Given entries:
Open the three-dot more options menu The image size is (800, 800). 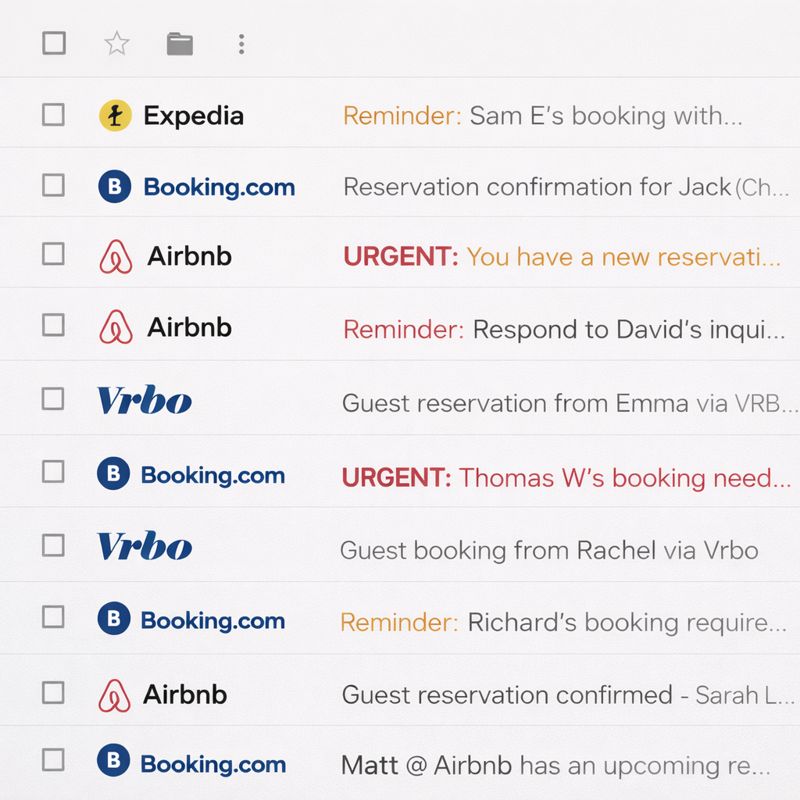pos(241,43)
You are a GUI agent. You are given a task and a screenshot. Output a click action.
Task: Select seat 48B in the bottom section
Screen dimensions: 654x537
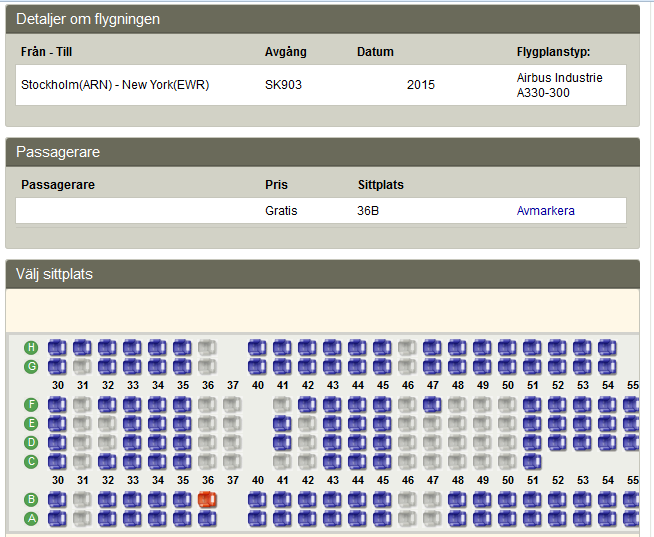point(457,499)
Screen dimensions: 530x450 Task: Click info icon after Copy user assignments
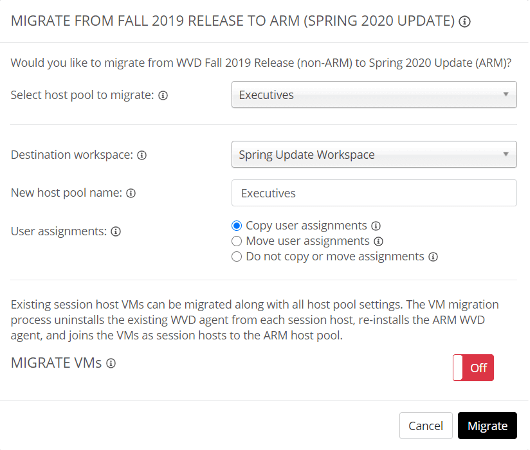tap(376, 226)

Task goal: Word for word, output the lines from the line bearing "You are a GUI" through the end of the records above, and only those, without the pictures.

Response for this exercise:
You are a GUI agent. You are given a task and a screenshot. Output a click action.
Task: Select seat 48B in the bottom section
Screen dimensions: 654x537
point(457,499)
Screen dimensions: 530x450 Task: Click info icon after Copy user assignments
tap(376, 226)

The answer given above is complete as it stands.